### Фрагмент страницы
Когда-то сам дон Порфирио говаривал: «Бедная Мексика: она слишком далеко от Бога и слишком близко от Соединенных Штатов». Теперь 80-летнему диктатору становилось все труднее лавировать между державами. То он цеплялся за старого гегемона – Британию, то благосклонно принимал авансы Берлина и Токио, то вынужденно уступал  растущему могуществу США. Только за последний год правления роздал американцам концессий больше, чем за предыдущие три десятилетия. Однако это ему не помогло: в Вашингтоне решили водворить в президентский дворец ставленника помоложе и понадежнее. 

Пока же оппозицию суждено было возглавить Франсиско Мадеро –  выходцу из богатой семьи, учившемуся во Франции и США. Потребность в политической активности сочеталась в нем с чертами Дон Кихота XX века. Возжелав блага родине и народу, но не имея ясных взглядов, он попытался на средства семьи издавать оппозиционную газету, которую, разумеется, закрыли. Будучи принят доном Порфирио, старым знакомым его отца, имел дерзость призвать того уйти в отставку. 

Перед выборами 1910 года Мадеро начал объезжать страну в качестве кандидата от Антиреэлексионистской (Противоперевыборной) партии, все под тем же лозунгом: довольно с нас дона Порфирио с его командой старцев, мы ждем перемен! Смутьян был упрятан в тюрьму, но после седьмого переизбрания Диаса смог выйти на свободу. Команда Мадеро осознала, что мирные средства не помогут, и остается готовиться к насильственной революции. Это был не столько выбор фрондеров из буржуазной интеллигенции, сколько результат притока в ряды оппозиции множества недовольных – сыновей ранчеро, городской мелкой буржуазии и интеллигенции, чьим настроениям впервые открылся выход. Когда буржуазная фронда так быстро перерастает в политическую и даже вооруженную борьбу, это неоспоримо свидетельствует о формировании революционной ситуации.

### Задания
• A. От какой партии Мадеро выступал кандидатом перед выборами 1910 года, согласно фрагменту страницы?
• B. Перепишите отрывок из фрагмента страницы: начните с того места, где стоят слова «Пока же оппозицию», и остановитесь после слов «уйти в отставку.».
Приведенный далее листинг никак не связан с фрагментом страницы.

### Исходные данные
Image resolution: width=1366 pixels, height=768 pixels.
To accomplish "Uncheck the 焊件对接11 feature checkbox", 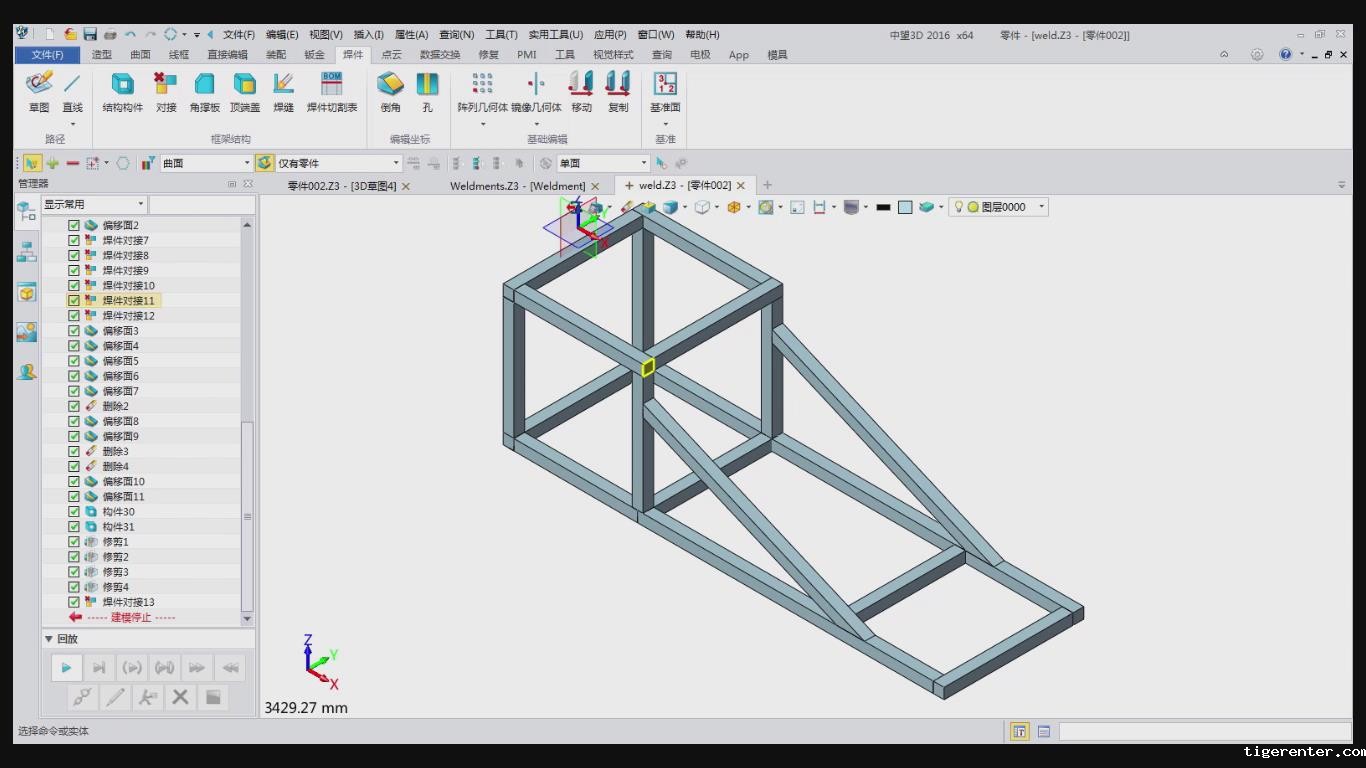I will click(74, 301).
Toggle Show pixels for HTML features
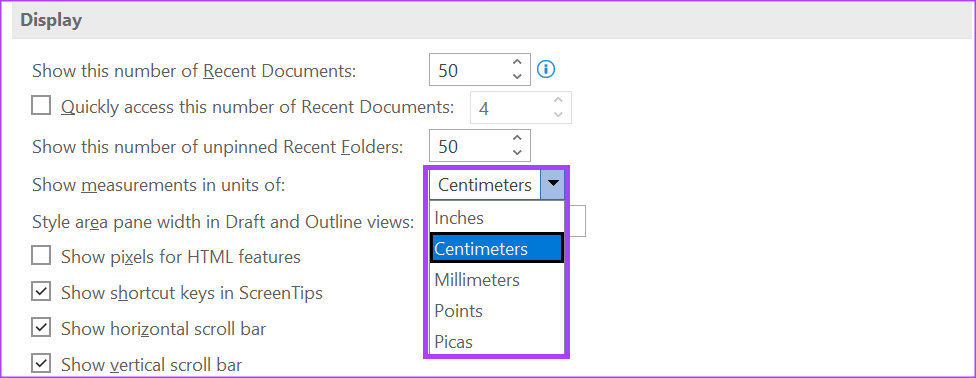Image resolution: width=976 pixels, height=378 pixels. [x=41, y=256]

### Ответы к заданиям
• A. От Антиреэлексионистской (Противоперевыборной) партии.

• B.
Пока же оппозицию суждено было возглавить Франсиско Мадеро –  выходцу из богатой семьи, учившемуся во Франции и США. Потребность в политической активности сочеталась в нем с чертами Дон Кихота XX века. Возжелав блага родине и народу, но не имея ясных взглядов, он попытался на средства семьи издавать оппозиционную газету, которую, разумеется, закрыли. Будучи принят доном Порфирио, старым знакомым его отца, имел дерзость призвать того уйти в отставку.